▶ [Extracted records]
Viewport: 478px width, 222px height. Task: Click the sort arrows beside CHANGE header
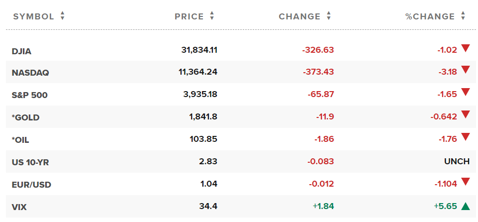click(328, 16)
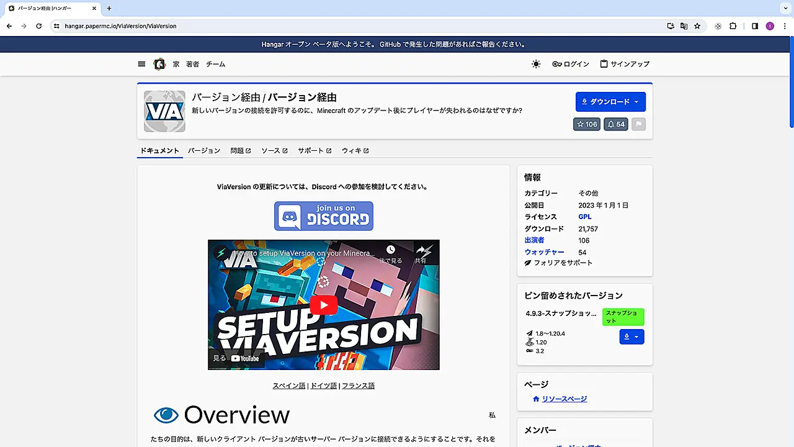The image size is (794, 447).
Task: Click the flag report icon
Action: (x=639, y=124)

▶ [Requirement]
For this exercise, transcribe the entries above exactly, without any pictures.

▶ [Output for this task]
Viewport: 478px width, 222px height. Task: Click the sort arrows beside CHANGE header
click(328, 16)
The image size is (794, 447).
Task: Click the flag report icon
Action: (x=639, y=124)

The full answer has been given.